Yep, Lars’s finally lost the plot. He seems to be creating scenarios he’d fantasized about in real life but never got the chance to experience…probably because they’re illegal. I mean, I saw some weird-bad shit happen with my androids, but nothing like he’s doing to those holograms. It makes me sick. I wish I could kill him, but that stupid collar keeps me from getting close. I guess I’ll have to hope that someone finds us, and soon.

—Will

AILITHCH35

For the first time in the dream, I no longer crossed the emerald sea toward the lone tree. Instead, I’d become part of the tree itself, the bark and my skin the same. Acorns fell from my hands as I opened them and placed them flat on the ground. My fingertips, pressing into the earth, grew roots. Not the gossamer strands of springtime, but thick ropes lined with poison-tipped thorns.

They snaked through the soil, erupting up through the soles of everyone on the island. Some became my warriors, others my victims, but all were subject to my will. Death soaked into my roots, nourishing them, the souls of the dying a bitter harvest that fueled me.

Then it was done, and the sky split open, the ash parting to reveal a single-celled sun, dividing, replicating, devouring the ash until thousands of suns covered the sky.
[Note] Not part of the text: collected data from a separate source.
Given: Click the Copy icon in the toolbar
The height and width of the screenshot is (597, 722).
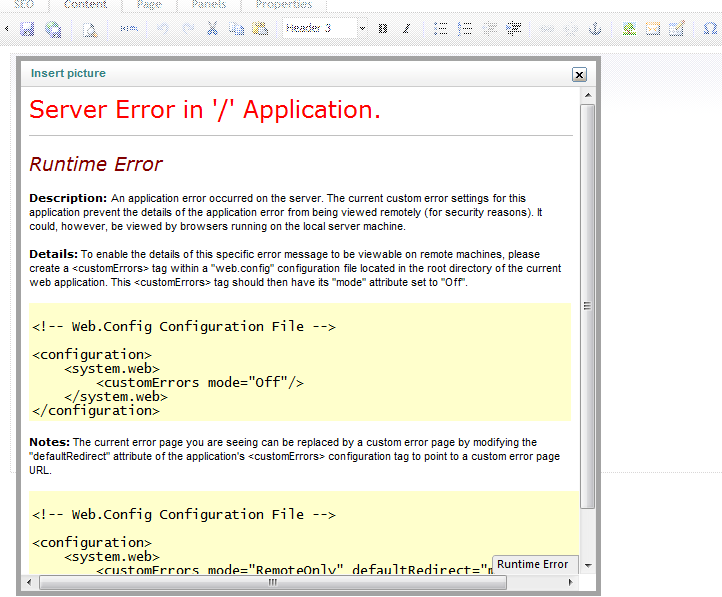Looking at the screenshot, I should point(236,29).
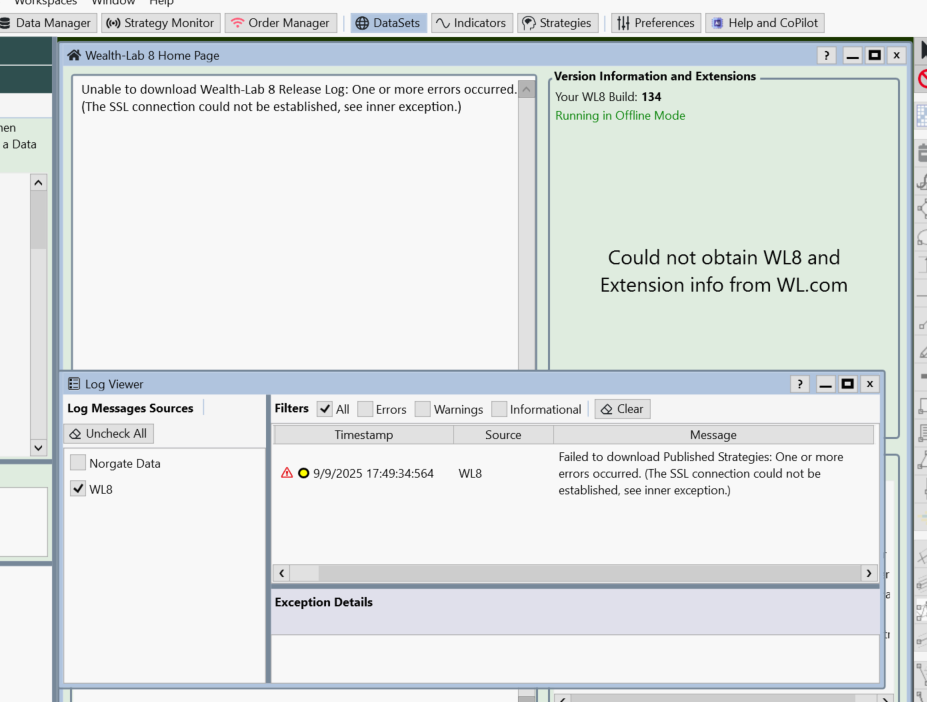Clear the log with the Clear button
The image size is (927, 702).
622,409
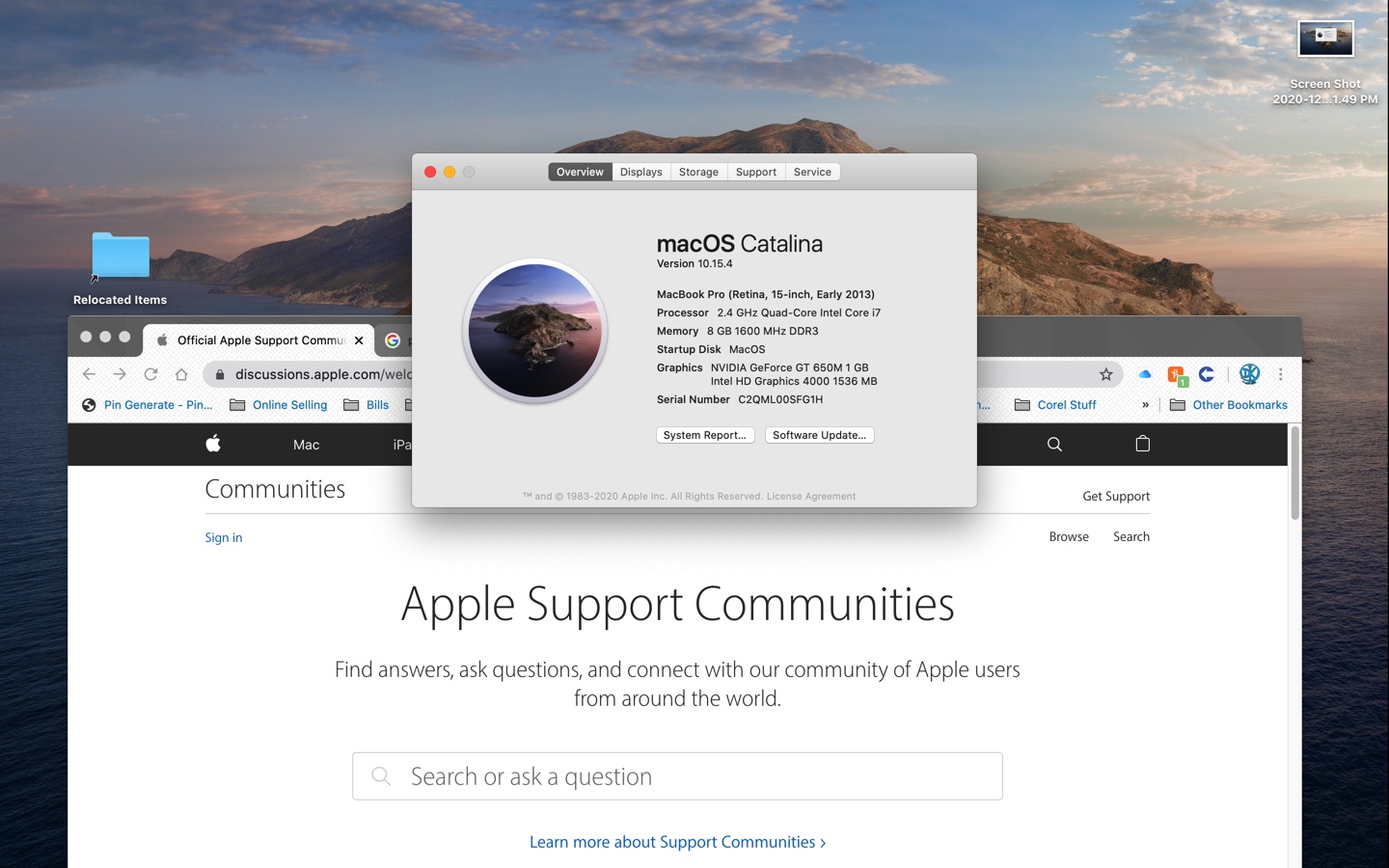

They fell to the earth, some sinking into the ocean under their own weight, others into the ground. Everything that had ever lived rose and walked again, until the earth folded in on itself and I was again alone, weaving through the long, waving grass of the emerald sea. I wasn’t alone for long.

In my hand, I soon held another, a smaller version of my own. Onyx hair fluttered behind us, and in her other hand, she clutched a string that led up, up to a kite—a man but not a man, smooth and shiny, with only the suggestion of a face. Ribbons made of flesh and blood flew behind it, twisting in the breeze as we made our way to the tree.

Far ahead, the others clustered around the trunk, just close enough that we could make out their smiles, their hands raised in greeting. A riot of blossoms grew at their feet, and they braided them into a tiny crown.

As we reached the massive oak, she began to climb, her kite clutched in one hand, and a pang of fear touched my heart. Yet, even when she scraped her leg on the rough bark and bled, I let her be. She had to be strong in this new world, though she was but a single blossom in a wasteland. Because, of all the seeds we’d planted, she was the first, the most important. And if she withered, the harvest was for naught.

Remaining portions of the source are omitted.